One piece that’s really crystallized here, you think about the buyer behavior shift that I just mentioned and think for a moment about the idea of intent and the signal that might matter that’s coming into your company from the market about who is a qualified buyer and who you choose to spend time and energy with in trying to generate sales pipeline. So we start at the top of the funnel. We think about SCR teams. We think about potentially account execs who are doing their own demand-gen or trying to activate accounts that have landed in their book of business. Maybe one of the most important questions that you can ask, given that buyer behavior shift, is “who has bought products recently that are directly compatible and very often bought alongside or in sequence with my product?”

That question was virtually unanswerable five years ago, and it’s really the advent of products like Crossbeam that have opened up a lens for companies to be able to know the answer to that question. By being able to do real time account mapping across your partner ecosystem, you can build up this aggregated set of signals across everybody that you sell alongside or win alongside. And that can be something that informs people in the sales org about which accounts are worth focusing on today? How is that different from yesterday? What does it look like in the quarter ahead?

You know, it’s like running a magnet over that long tail of a hundred thousand companies that ZoomInfo told you you might be able to sell into based on firmographic characteristics and being able to pluck up the ones that are specifically showing evidence of bringing a strategy to life that you could be a part of because what you’re offering fits into that fold. Operationalizing that then looks like asking “what’s the ecosystem positioning and what’s the ecosystem play in every single deal that gets looked at inside of your company?” That starts with sales leadership and sales management.

Really, the organizations where we’ve seen this work the best are the ones where it’s the pipeline review meetings, it’s the QBRs, it’s the kind of management sessions where the question is being asked, what’s blocked inside this pipeline? What’s got the highest chance of winning and kind of being a commit for this quarter? And what is the ecosystem play on all of those deals? What’s the positioning? Is there a way we can customize our messaging to better position the product to win? Is there a way that we can potentially just focus our time and our energy and our efforts better to be on the companies that we’re actually more likely to have a shot with because of what we can see out there in the ecosystem pouring in?

Given information
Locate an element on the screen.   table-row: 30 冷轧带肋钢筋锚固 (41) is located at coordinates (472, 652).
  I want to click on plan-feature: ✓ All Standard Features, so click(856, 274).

Brief
In the text on partner ecosystem signals in sales, what does real time account mapping across the partner ecosystem let a company build up? The lines have no role in this exercise.

Completed task
It lets a company build up an aggregated set of signals across everybody it sells alongside or wins alongside.